人間は、たった一言で「自分の存在価値」を見出せる

 「有意味感(sense of meaningfulness)」――。

 これは人間の生きる力である、Sense of Coherence(=SOC)のエンジンになる感覚で、半歩でも一歩でも前に進もうという、モチベーション要因となる感覚を示した概念である。

 「意味がある」という感覚は、自分が携わっている仕事などに向けられることもあれば、自分の存在意義そのものに向けられることもある。

 有意味感が高いと、「ストレスや困難は自分への挑戦で、これらに立ち向かっていくのに意味がある」と考え、前向きに対処できる。どんな困難であろうとも、どうにかして前に進んでいこうと生きる力が引き出される。

 一方、有意味感が持てないと、生きる力が萎える。
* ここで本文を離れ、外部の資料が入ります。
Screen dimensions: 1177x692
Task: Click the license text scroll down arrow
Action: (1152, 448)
自暴自棄になり、ストレスの雨に対峙する傘をさそうという気力もなくなり、ひたすら雨に濡れ続けてしまうのだ。

 人間というのは、実に厄介な動物で、
「他人の評価なんか気にするな」と思う一方で、「他人に認めて欲しい」と願う。
「放っておいて欲しい」と思う一方で、「自分の存在に気付いてほしい」と願う。 他者の存在を「めんどくさい」と思う一方で、他者に頼られるとうれしくなる。
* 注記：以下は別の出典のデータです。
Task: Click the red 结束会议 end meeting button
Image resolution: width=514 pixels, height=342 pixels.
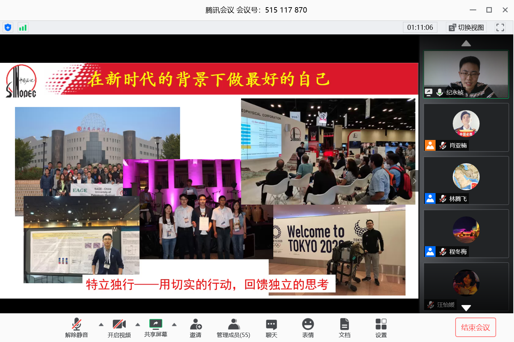Action: click(475, 327)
 私たちは他者のまなざしを通してでしか、「自分」に確信が持てない。いや、正確に言うと「できない」わけではなく苦手。自分と向き合うことを、何よりも恐れる人間は、「あなたがそこにいるってこと、ちゃんと分かっていますよ」というメッセージを感じたくて、生きているのだ。

 逆説的に言えば、「あなたは大切だ」「あなたがそこにいることは、ちゃんと分かっていますよ」という価値あるメッセージを他者から繰り返し受けることが、生きる力をもたらす。たった一言、「ありがとう」と感謝されたり、「がんばってるね」と認めてもらえるだけで、「自分の存在価値(意味)」を見い出すことができ、有意味感が高まっていくのである。